Les établissements de crédit ont donc trouvé les moyens pour continuer à financer l’économie, grâce à ce matelas de sécurité constitué durant les dernières années. La rigueur dans l’application des normes prudentielles a contribué à ces chiffres. Le manque de ressources de dépôts a été partiellement compensé par le recours à plus d’emprunts et de ressources spéciales (79,385 MTND).
Ensuite, il y a l’accentuation potentielle du coût du risque qui pèse sur la décision des banques. En attendant la publication des états financiers de la BNA, les 11 banques affichent déjà une aggravation de ce coût de 21,1% à 1 055 MTND. Le durcissement des normes prudentielles par la BCT (circulaire aux banques n°2023-02 du 24 février 2023) a conduit à la constitution de provisions additionnelles de 151,951 MTND.
Ainsi, même en l’absence d’une forte demande de ressources par l’Etat, le rythme d’octroi de crédits aurait baissé. Ce qui conforte cette thèse, c’est l’exposition des banques aux bons du Trésor. Par rapport à l’actif total, elle est restée à 7,9%, exactement le même niveau de 2021.
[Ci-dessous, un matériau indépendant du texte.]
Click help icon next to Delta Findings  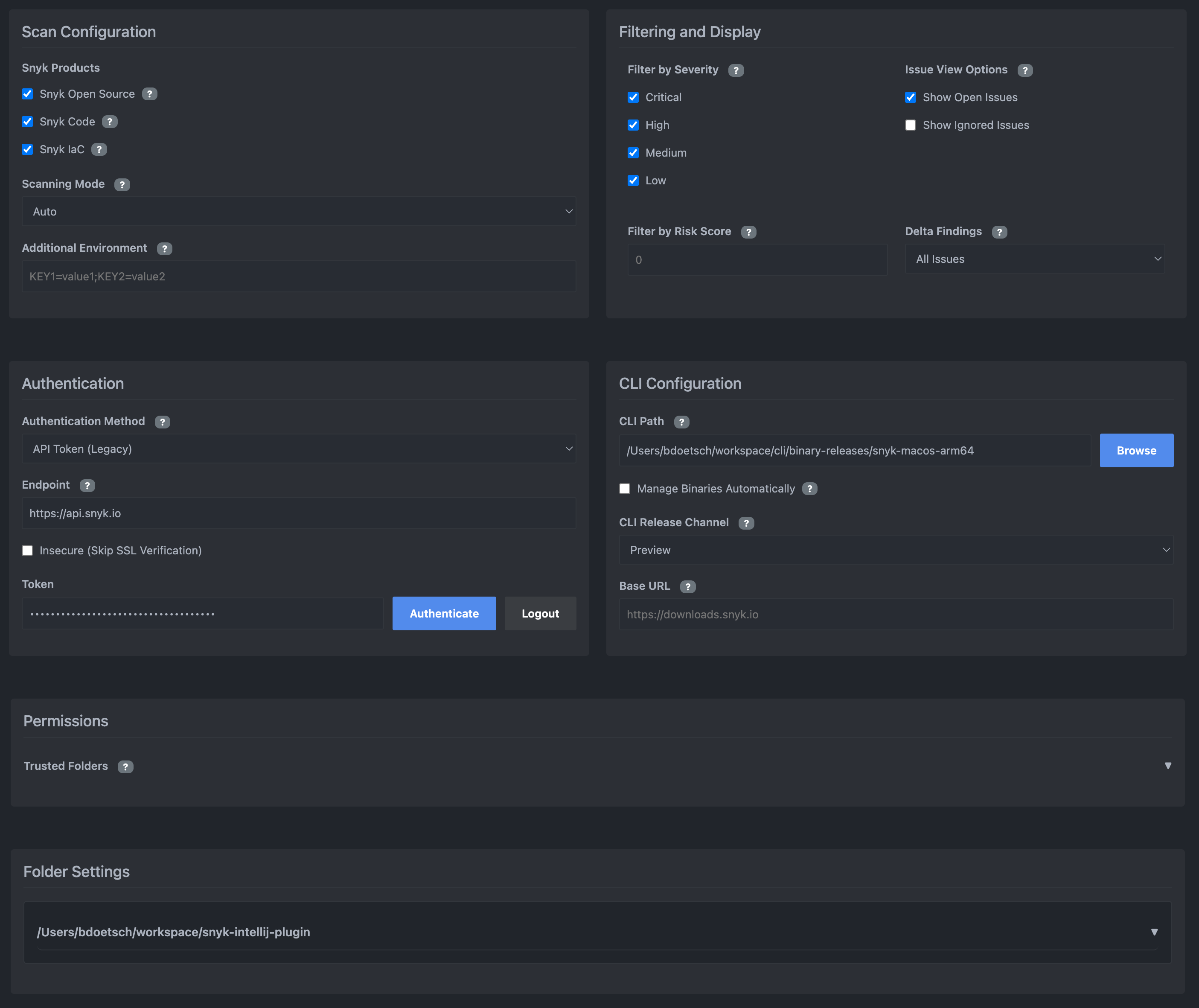(999, 232)

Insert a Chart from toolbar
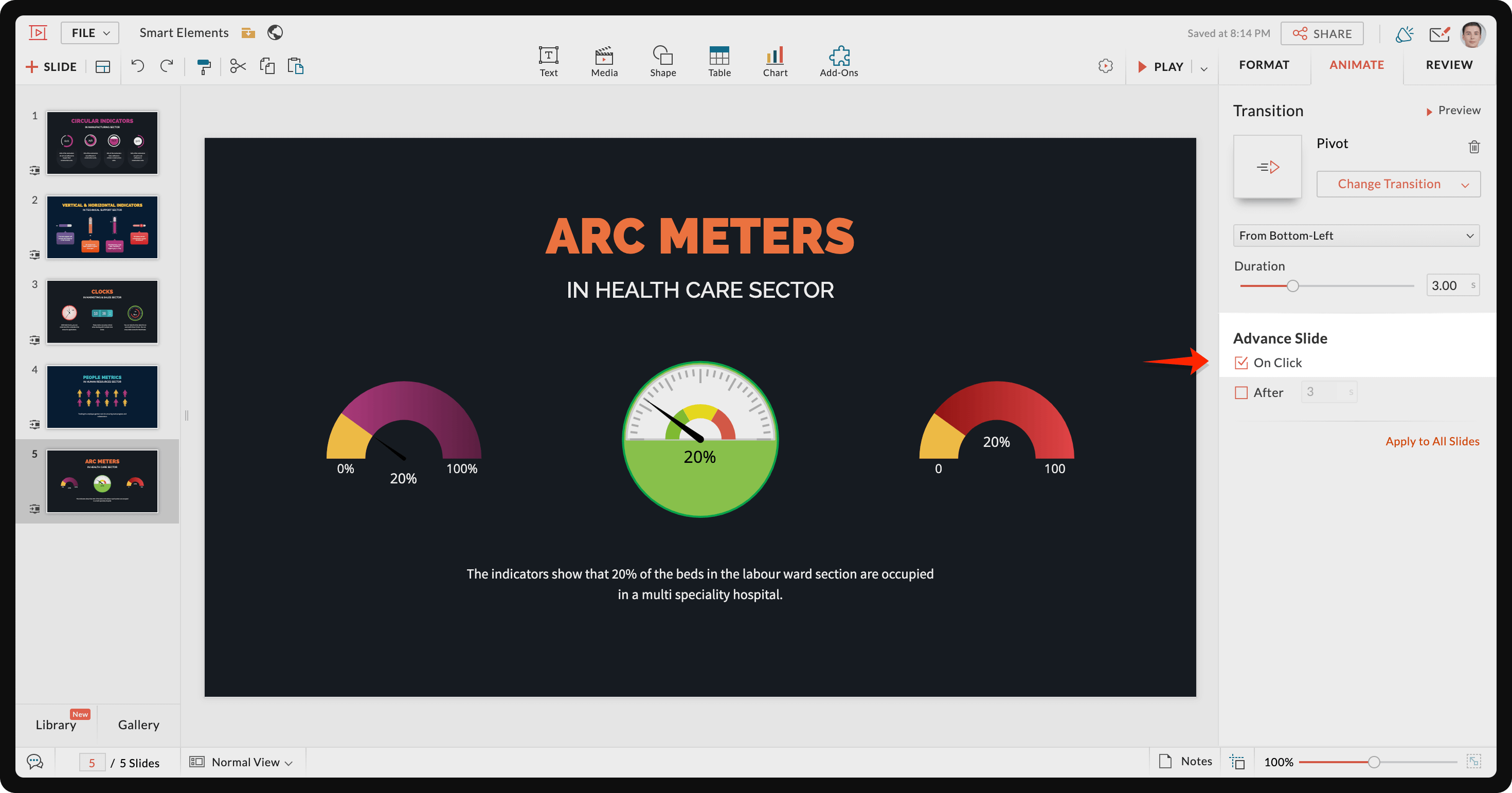[775, 61]
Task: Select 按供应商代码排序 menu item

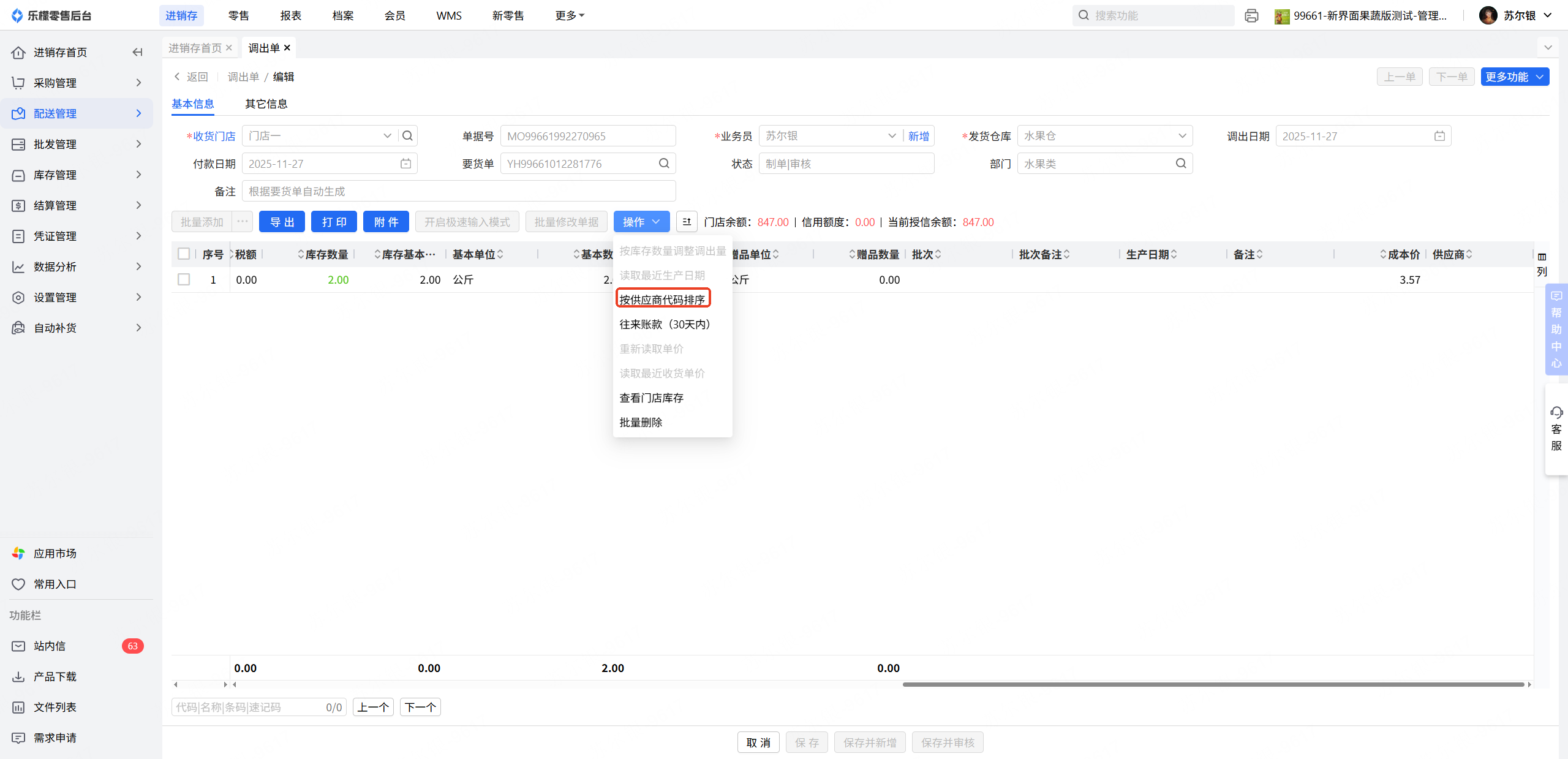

Profitabilité maintenue en 2023
Au niveau de la profitabilité, les charges opératoires ont totalisé 704,376 MTND, en hausse de 10,1%, représentant 42,6% du PNB contre 44,2% en mars 2022. C’est prometteur pour la profitabilité de 2023, bien qu’il faille s’attendre à une nouvelle hausse du coût du risque et à un nouveau tour de vis réglementaire par la BCT.
Nous devons encore nous attendre à l’impact de l’entrée en vigueur des normes IFRS qui risquent de faire mal côté valorisation des titres. D’ici là, les investisseurs devraient profiter de la générosité de distribution des dividendes par la majorité des établissements. Demain est un autre jour.